Terminated loops largely took away that aggravation.  Use of a phasing unit was 
reduced to more of a "niche" activity when you really needed to get to a 40 dB 
null on a blaster such as 1130 WBBR: the 20 or so dB null of the terminated 
loop wasn't cutting it to get to the subdominants from Brazil etc. In general 
the phaser wasn't nearly as vital an item in the toolbox.
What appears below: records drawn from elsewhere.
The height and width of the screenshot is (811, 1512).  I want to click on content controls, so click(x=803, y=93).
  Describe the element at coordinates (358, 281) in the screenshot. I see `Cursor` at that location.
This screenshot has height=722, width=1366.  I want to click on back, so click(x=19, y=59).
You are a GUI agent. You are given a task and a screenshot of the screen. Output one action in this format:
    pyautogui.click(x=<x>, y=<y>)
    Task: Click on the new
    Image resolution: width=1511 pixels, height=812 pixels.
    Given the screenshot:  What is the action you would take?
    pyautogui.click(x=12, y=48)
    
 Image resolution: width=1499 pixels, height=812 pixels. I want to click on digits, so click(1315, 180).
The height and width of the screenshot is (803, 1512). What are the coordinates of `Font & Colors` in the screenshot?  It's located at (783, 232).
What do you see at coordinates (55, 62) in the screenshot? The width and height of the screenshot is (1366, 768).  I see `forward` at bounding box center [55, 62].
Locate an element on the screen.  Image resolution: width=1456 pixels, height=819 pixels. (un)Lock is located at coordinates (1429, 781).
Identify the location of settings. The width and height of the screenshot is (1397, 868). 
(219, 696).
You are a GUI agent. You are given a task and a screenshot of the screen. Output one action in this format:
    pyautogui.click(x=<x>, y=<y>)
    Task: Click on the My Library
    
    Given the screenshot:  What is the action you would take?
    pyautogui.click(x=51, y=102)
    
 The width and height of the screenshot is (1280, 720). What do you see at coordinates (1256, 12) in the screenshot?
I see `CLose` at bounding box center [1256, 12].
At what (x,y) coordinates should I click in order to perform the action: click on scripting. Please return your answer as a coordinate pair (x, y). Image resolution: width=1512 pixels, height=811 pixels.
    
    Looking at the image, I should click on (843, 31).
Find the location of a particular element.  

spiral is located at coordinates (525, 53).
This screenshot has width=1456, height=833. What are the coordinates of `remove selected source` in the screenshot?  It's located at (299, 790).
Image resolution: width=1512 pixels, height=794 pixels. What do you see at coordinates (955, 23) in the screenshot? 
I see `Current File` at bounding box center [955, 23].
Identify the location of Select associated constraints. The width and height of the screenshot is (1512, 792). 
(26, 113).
Right on the heels of the terminated loop revolution came the second big 
development of the 21st century: spectrum-storing SDR receivers.  Initial 
offerings such as the SDR-IQ around 2006 only could capture a small to moderate 
slice of bandwidth, e.g. 190 kHz.  At that point, the one-frequency-at-a-time 
DXing paradigm still largely held sway and if a null that was great high-band 
didn't work low-band without some knob spinning, so be it.  The real revolution 
got going about 2008 when the Perseus came out.  When operated with a 
higher-end computer, a full 1600 kHz of bandwidth could be captured.  Typically 
a DXer would do 150-1750 (LW + MW) or 450-2050 (MW + 160m).  The desire for an 
antenna pattern that behaved the same way over the whole band became more 
important.  Phasers that were tuned L-C had largely fallen by the wayside by 
then anyway.  A consistent time delay setting and flat gain over bandwidth 
became valued parameters.  Much of the time phasing was applied to deliberate 
situations, especially two identical-pattern and -gain antennas displaced a 
certain distance (100-200 ft. / 30-60m typically) in end-fire or side-by-side 
layouts.  Two disparate pick-up antennas, such as loop versus random wire into 
a tree, a common '70s set-up, cannot cut the mustard for something like a 30 dB 
west null band-bottom to band-top.


Phasing is still a relevant tool in 2018 just as in 1978 but how DXers put it 
to use has changed to a fair extent.  Live DXing, single channel at a time, is 
often still employed and can sometimes get you to a custom hand-adjusted null 
better than what a broadband compromise might produce.  A mix of "new school" 
and "old school" techniques leads to the greatest enjoyment of the hobby.